David Raleigh Arnold wrote:

Thanks much.  The scholarly poster is right that there are
historical instances of putting the first string at the
bottom, but English renaissance lute tablature and all
modern tabs have the first string at the top so the
low notes will be on the bottom.  *No one alive* is really
used to the upside down systems.

Well, I know peoble who prefer the tabs either way.


Pitch wasn't the issue anyway, just the definition
of the first string, which doesn't vary for stringed
instruments, fretted or not.  Of course a left handed
player has his first string closest to his left hand
instead of his right, but it's still the 1st string.

I think you misplaced the last "left" and "right" in that statement...?

And I really would like to know how to get rid of
the stems in the tab.

I have given you an answer on that one.


How about a short cut like this example for banjo?

Yes, the semantics for lilypond are quite hairy, currently - and lots of syntax extensions could be made to simplify things - especially the way of setting the properties and moving around grobs.

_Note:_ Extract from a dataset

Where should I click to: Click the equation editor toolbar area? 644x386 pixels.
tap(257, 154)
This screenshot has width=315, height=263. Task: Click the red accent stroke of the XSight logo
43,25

\defStrings d'=d b=b g=g d=c g'=s

Yes, the defStrings sounds like a nice macro. But I would personally currently put other syntax extensions much higher on the todo-list. Having to refer to the strings by number should be no big problem for the musicians actually playing the instruments?

I don't know whether you have taken into account the
fact that guitar transposes an octave, sorry, I've never
used \treble for guitar music.

Well, I also prefer using the "G_8"-clef - so that the music is really notated in the octave where it sounds. I definitely think that default guitar strings should be defined like this. If one want's to define and display music one octave off (which is historically the normal thing to do), one could do

<
  \context Staff { \music }
  \context TabStaff \transpose c { \music }
>

I think that this would be intuitive enough - also for normal users.